Required work:
a. In the article about the lineman's headstone, how many years did David Compton work for Clay Electric Cooperative?
b. Copy the stretch of the article about the lineman's headstone from "By Steven Johnson" through "cancer last September." word for word.

Selected passage below:

Co-op News

Headstone Captures Bond Between Lineman and Co-op

By Steven Johnson | ECT Staff Writer Published: April 22nd, 2014

A headstone at a Florida cemetery serves as a lasting reminder of the unbreakable bond between a line crew foreman and his electric cooperative.

David Compton's headstone shows the truck (in background) he drove during his duties as a line foreman at Clay Electric Co-op. (Photo By: Kathy Richardson)

David Compton’s headstone shows the truck (in background) he drove during his duties as a line foreman at Clay Electric Co-op. (Photo By: Kathy Richardson)

David Compton worked for Clay Electric Cooperative for 42 years before losing a battle with cancer last September.

As a memorial, his wife Carol oversaw the design of a large headstone that displays an image of a utility truck Compton drove on the job, down to the same truck number and Clay Electric logo.

“Each year, he’d say, ‘I’m going to retire, I’m going to retire.’ And then he’d laugh and say, ‘Why retire when you love your job as much as I do?’ ” Carol recalled from the family home in Crescent City. “When he died, I thought that would be the perfect tribute.”

End of Selected passage.
Dataset below:

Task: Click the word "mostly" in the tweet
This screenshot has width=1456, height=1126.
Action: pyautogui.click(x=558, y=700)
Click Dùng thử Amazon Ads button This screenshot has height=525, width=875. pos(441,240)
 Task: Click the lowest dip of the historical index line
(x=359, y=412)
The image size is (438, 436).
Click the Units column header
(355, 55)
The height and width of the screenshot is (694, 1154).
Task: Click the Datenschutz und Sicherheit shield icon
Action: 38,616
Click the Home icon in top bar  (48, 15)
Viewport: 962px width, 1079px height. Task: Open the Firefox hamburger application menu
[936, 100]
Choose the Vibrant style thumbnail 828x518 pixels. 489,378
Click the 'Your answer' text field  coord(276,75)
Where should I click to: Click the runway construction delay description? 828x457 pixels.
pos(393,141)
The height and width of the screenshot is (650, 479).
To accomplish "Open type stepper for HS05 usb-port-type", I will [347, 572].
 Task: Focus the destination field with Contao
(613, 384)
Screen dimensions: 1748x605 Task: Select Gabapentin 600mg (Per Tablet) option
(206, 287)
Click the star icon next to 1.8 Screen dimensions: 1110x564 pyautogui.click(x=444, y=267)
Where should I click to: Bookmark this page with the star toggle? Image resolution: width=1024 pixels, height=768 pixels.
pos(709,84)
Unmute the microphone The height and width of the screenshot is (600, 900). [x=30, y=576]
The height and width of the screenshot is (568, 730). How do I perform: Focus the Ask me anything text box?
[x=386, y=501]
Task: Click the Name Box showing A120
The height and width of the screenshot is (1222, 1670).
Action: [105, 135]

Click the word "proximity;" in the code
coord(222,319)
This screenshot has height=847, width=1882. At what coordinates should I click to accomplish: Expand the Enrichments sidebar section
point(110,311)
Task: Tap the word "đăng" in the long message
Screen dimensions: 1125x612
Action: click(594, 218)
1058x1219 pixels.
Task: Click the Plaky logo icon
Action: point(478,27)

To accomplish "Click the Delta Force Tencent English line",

End of Dataset.

Answers in order:
a. He worked there for 42 years.

b.
By Steven Johnson | ECT Staff Writer Published: April 22nd, 2014

A headstone at a Florida cemetery serves as a lasting reminder of the unbreakable bond between a line crew foreman and his electric cooperative.

David Compton's headstone shows the truck (in background) he drove during his duties as a line foreman at Clay Electric Co-op. (Photo By: Kathy Richardson)

David Compton’s headstone shows the truck (in background) he drove during his duties as a line foreman at Clay Electric Co-op. (Photo By: Kathy Richardson)

David Compton worked for Clay Electric Cooperative for 42 years before losing a battle with cancer last September.